Apple claims that iPhones routinely send the locations of nearby cell towers and Wi-Fi hotspots into the company, contributing to a database designed to help users triangulate their geographical location more quickly and reliably than would be possible using GPS alone. The data is sent in anonymously, so the company supposedly has no idea which actual phone is in which location.
The phones also regularly receive updates of the database for their area, which they cache for later use. While this unencrypted file supposedly is not a record of that particular device's travels, a recently-discovered 2009 patent application filed by Apple has some people questioning whether or not that actually is the case.

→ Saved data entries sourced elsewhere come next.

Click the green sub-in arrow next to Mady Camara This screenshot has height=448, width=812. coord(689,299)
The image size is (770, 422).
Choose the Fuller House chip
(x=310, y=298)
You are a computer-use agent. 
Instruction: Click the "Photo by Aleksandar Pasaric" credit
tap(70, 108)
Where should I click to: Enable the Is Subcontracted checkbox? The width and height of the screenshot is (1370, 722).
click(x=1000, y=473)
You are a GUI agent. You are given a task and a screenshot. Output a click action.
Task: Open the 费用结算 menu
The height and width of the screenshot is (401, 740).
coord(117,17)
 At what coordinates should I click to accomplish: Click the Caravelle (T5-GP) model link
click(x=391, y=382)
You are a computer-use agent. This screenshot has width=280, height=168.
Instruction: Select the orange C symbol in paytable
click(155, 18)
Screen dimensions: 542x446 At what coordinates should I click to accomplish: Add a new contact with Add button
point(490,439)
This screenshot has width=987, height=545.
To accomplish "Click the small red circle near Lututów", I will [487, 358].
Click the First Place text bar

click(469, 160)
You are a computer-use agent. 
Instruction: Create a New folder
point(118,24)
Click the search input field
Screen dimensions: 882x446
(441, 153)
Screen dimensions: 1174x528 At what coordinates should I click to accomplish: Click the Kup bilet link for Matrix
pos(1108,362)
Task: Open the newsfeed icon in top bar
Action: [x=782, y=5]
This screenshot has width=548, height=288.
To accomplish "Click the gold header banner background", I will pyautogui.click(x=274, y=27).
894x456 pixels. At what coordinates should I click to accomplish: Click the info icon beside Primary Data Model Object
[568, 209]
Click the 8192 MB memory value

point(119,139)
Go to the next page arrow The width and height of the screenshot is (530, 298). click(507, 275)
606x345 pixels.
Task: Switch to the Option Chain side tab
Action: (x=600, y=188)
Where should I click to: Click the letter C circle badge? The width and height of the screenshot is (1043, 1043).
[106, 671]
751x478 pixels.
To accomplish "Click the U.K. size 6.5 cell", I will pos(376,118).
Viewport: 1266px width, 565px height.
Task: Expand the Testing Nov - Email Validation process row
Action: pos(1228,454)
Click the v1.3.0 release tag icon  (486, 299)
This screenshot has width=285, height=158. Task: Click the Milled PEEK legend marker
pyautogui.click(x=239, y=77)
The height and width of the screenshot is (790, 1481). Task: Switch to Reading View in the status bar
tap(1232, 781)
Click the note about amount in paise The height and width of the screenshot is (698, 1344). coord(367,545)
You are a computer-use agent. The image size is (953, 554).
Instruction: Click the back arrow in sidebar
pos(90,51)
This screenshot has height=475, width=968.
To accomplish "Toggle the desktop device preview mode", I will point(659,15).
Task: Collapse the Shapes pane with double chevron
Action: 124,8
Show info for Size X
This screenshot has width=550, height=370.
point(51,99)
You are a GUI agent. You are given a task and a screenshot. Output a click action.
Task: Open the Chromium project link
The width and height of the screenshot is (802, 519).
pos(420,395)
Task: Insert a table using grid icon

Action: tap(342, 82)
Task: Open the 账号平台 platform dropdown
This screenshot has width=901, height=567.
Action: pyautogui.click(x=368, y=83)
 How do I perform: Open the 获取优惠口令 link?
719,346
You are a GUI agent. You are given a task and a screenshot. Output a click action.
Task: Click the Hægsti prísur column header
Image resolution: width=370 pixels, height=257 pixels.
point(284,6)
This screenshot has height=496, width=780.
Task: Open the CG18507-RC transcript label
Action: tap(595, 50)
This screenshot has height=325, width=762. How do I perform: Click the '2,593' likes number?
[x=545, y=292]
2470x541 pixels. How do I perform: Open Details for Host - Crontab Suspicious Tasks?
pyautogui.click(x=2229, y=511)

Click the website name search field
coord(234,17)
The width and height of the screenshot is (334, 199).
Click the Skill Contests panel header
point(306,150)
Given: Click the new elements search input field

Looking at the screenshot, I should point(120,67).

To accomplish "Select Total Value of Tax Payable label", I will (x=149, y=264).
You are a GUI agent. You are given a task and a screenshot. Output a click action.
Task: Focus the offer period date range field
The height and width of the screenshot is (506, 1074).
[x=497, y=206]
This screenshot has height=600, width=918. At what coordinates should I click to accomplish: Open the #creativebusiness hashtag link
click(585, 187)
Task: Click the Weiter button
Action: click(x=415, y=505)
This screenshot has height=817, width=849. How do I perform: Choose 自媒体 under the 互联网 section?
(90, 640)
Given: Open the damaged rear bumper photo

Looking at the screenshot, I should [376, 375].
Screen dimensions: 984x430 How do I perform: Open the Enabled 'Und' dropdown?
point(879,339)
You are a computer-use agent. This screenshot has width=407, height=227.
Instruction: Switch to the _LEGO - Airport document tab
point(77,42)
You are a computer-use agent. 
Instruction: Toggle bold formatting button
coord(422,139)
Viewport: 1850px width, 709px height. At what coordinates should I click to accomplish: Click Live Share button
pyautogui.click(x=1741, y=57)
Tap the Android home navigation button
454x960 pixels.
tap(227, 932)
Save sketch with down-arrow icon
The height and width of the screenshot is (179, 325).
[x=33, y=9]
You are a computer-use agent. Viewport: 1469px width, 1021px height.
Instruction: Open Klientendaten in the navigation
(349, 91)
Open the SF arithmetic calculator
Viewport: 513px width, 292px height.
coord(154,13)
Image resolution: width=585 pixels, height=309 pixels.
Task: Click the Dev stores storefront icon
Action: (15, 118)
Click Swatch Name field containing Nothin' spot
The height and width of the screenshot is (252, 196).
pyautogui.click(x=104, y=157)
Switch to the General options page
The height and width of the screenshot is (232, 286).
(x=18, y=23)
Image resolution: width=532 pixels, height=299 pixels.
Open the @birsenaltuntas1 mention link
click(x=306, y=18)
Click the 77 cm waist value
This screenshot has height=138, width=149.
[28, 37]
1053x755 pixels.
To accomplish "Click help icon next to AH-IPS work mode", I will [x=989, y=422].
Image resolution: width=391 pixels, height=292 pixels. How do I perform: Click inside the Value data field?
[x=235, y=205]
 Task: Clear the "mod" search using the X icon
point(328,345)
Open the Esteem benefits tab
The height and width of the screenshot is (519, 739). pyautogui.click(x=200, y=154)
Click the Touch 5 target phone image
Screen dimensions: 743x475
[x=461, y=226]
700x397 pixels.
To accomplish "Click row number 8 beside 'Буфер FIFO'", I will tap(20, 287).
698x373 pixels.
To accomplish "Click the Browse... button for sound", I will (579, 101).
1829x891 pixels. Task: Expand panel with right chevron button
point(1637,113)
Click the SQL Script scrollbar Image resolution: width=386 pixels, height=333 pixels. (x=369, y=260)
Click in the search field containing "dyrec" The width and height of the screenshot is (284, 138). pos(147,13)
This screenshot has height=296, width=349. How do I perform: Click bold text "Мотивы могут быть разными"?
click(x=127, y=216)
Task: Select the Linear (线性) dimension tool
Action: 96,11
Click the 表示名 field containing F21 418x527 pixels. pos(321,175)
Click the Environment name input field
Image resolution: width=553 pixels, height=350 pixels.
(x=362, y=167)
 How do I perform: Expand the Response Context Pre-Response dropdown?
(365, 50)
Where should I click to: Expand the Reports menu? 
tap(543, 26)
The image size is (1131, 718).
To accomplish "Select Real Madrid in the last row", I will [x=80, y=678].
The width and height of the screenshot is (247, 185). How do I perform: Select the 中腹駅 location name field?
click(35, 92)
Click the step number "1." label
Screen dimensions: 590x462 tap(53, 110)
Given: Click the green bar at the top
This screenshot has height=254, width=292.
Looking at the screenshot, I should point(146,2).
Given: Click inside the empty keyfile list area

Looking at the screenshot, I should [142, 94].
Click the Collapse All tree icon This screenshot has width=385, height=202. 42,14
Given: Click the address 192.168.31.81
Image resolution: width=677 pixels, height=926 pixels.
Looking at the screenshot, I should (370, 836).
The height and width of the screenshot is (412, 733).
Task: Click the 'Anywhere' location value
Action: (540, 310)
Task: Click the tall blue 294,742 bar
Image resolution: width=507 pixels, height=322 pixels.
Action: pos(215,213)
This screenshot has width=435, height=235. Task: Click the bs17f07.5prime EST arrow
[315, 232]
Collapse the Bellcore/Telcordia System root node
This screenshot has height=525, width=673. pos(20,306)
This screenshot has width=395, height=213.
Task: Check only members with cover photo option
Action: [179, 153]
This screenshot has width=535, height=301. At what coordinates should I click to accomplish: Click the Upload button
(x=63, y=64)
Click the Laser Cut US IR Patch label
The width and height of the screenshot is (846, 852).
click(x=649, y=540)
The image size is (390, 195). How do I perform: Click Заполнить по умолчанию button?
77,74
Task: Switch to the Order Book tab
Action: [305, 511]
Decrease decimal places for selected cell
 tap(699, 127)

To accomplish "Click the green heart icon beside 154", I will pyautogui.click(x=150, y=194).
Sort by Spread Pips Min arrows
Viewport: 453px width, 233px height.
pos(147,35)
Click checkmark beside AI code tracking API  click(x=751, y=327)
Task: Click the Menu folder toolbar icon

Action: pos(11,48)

Once the iPhone controversy began, it was revealed that Android phones collect, send and receive the same sort of data, for the same (supposed) reason. The cached file is apparently less extensive than that on the iPhone, and more difficult to access, although experts or skilled hackers could likely still get to it. Android devices send the data more frequently than iPhones (several times an hour) and don't do so as anonymously – a unique ID number is assigned to each phone's data. While that number is essentially random, there are concerns that "deanonymization" techniques could be used to determine the specific phone in question.
Brown and Molaski's lawsuit addresses concerns over the ID numbers, and the allegation that the data is sent to Google unencrypted. It also maintains that even though the collection of location data is an opt-in feature, the average user wouldn't be aware of the possibility that doing so could create a record of where they've been, that could be used against them or sold to third parties.
Besides the $50 million, the lawsuit also states that Google must either stop tracking Android users, or clearly inform them of its intentions in doing so.